About this exercise: Render every line of the data exactly as written, and leave out the pictures.

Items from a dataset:
********
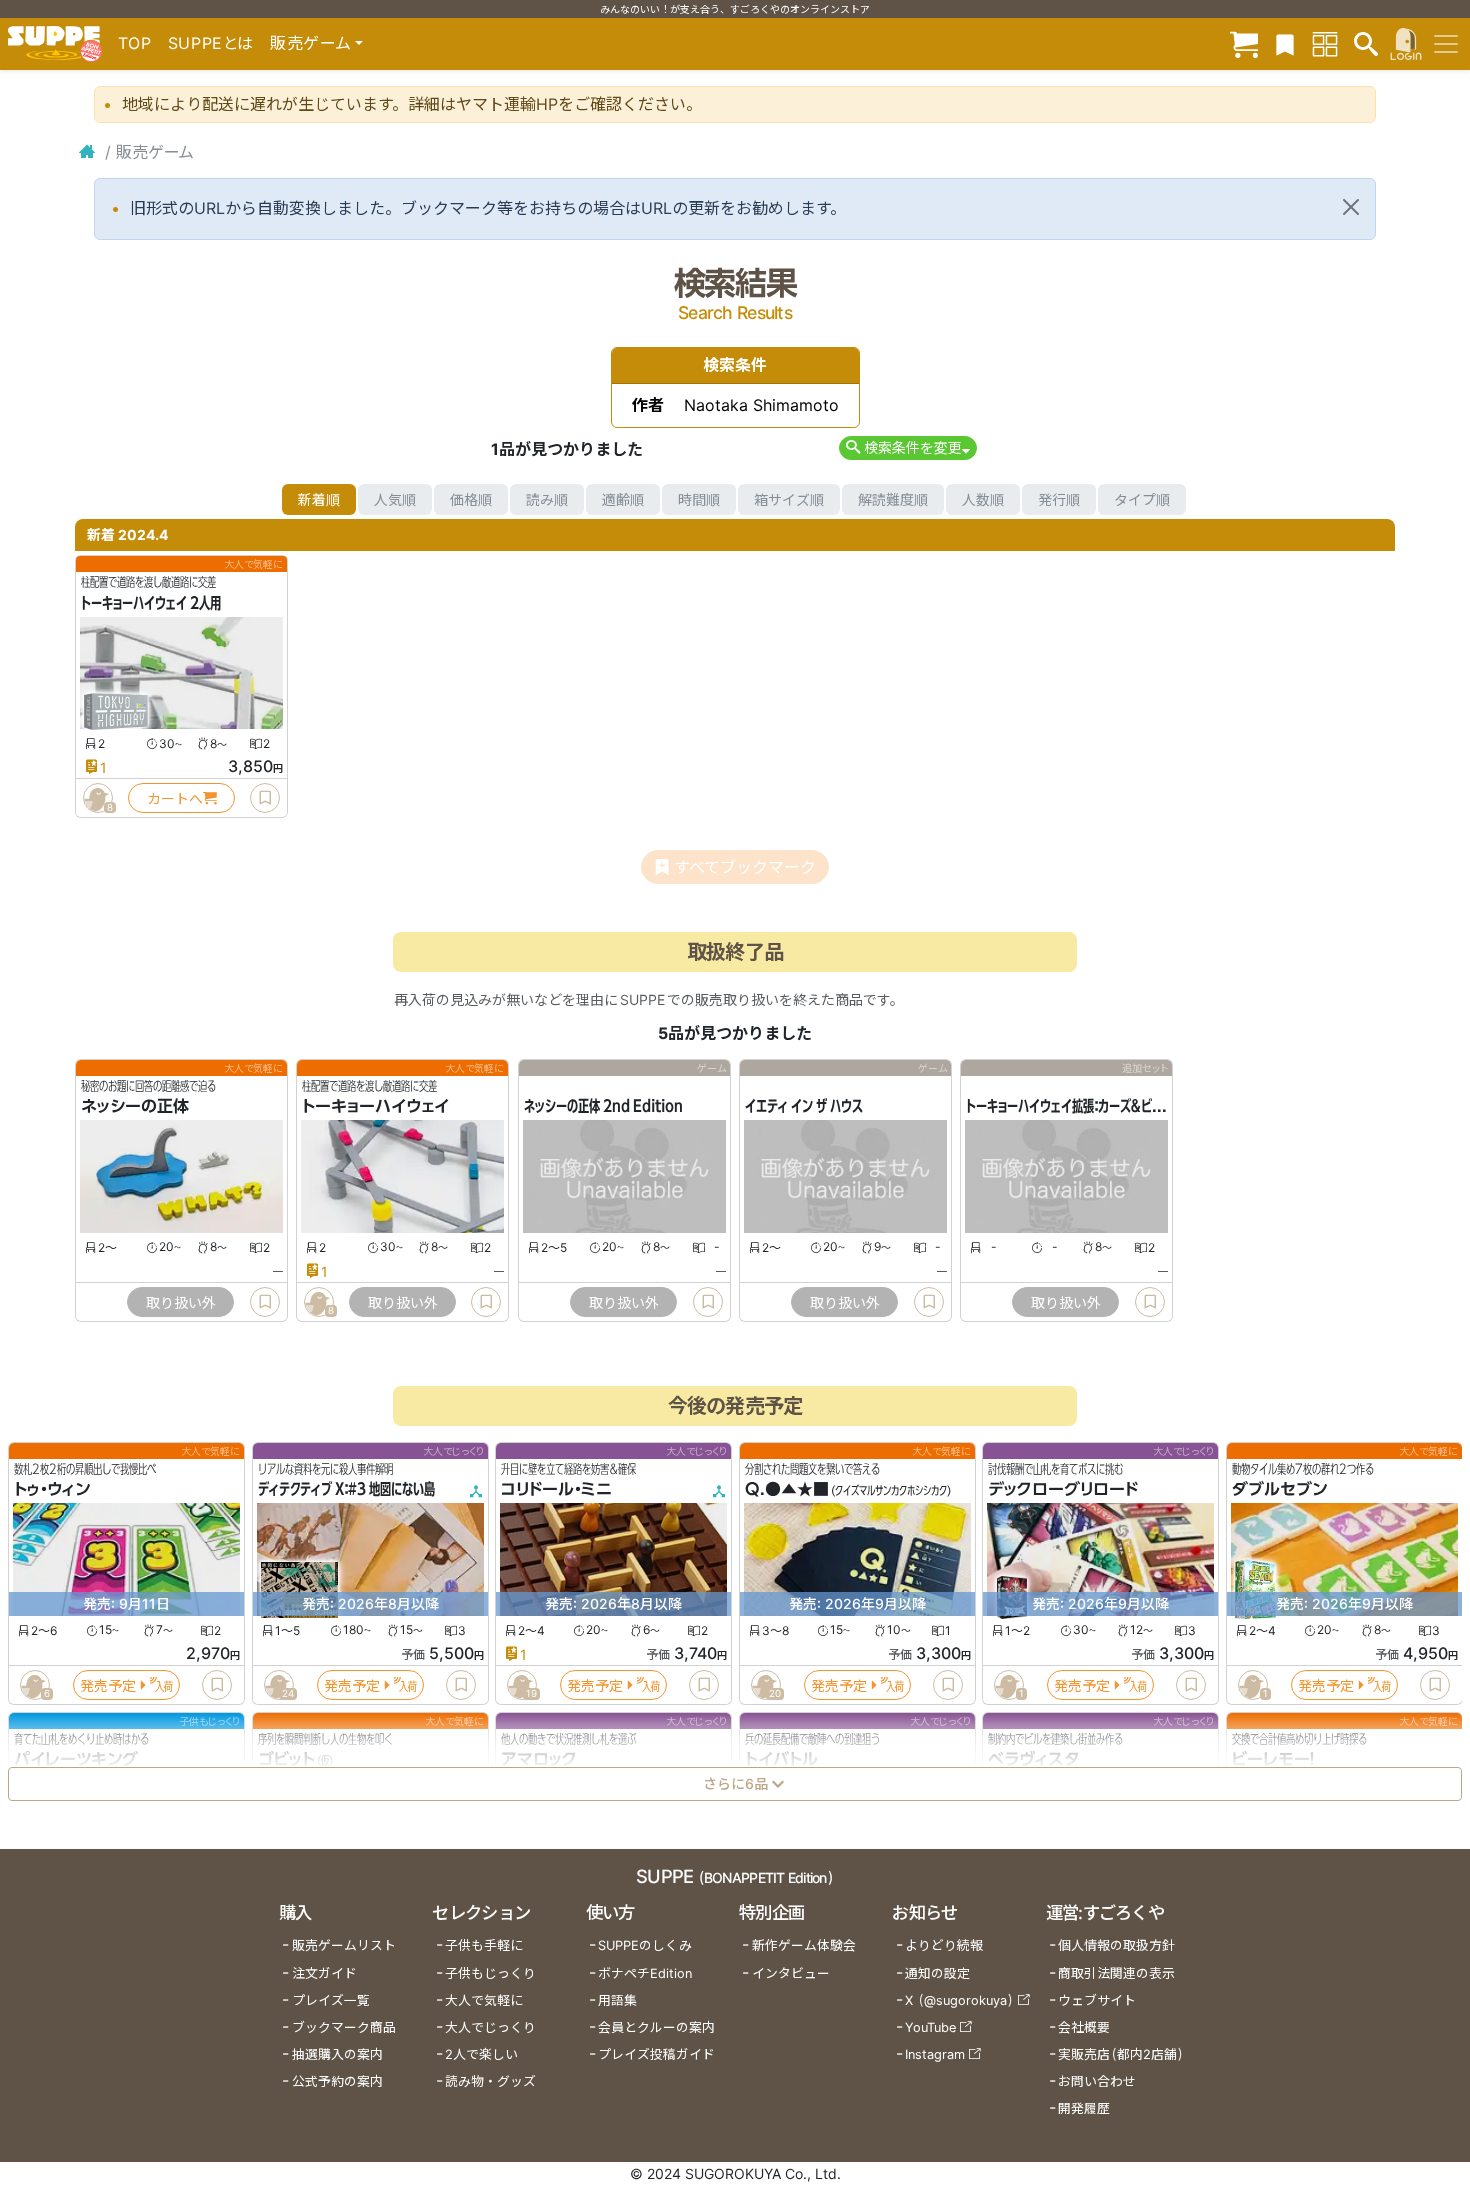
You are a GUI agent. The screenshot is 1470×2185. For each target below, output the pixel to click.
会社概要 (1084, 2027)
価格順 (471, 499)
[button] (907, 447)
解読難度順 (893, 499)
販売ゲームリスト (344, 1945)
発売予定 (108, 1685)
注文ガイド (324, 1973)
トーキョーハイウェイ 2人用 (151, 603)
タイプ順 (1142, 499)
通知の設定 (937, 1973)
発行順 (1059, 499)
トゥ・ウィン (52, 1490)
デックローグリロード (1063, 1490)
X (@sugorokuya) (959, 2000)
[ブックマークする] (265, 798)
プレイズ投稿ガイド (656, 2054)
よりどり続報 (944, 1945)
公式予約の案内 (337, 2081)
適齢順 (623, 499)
********
Response to this exercise:
You are a GUI agent. The screenshot is 1470×2185. For each target below, output the pixel to click.
会社概要 (1084, 2027)
価格順 (471, 499)
[button] (907, 447)
解読難度順 (893, 499)
販売ゲームリスト (344, 1945)
発売予定 (108, 1685)
注文ガイド (324, 1973)
トーキョーハイウェイ 2人用 (151, 603)
タイプ順 (1142, 499)
通知の設定 (937, 1973)
発行順 (1059, 499)
トゥ・ウィン (52, 1490)
デックローグリロード (1063, 1490)
X (@sugorokuya) (959, 2000)
[ブックマークする] (265, 798)
プレイズ投稿ガイド (656, 2054)
よりどり続報 (944, 1945)
公式予約の案内 (337, 2081)
適齢順 (623, 499)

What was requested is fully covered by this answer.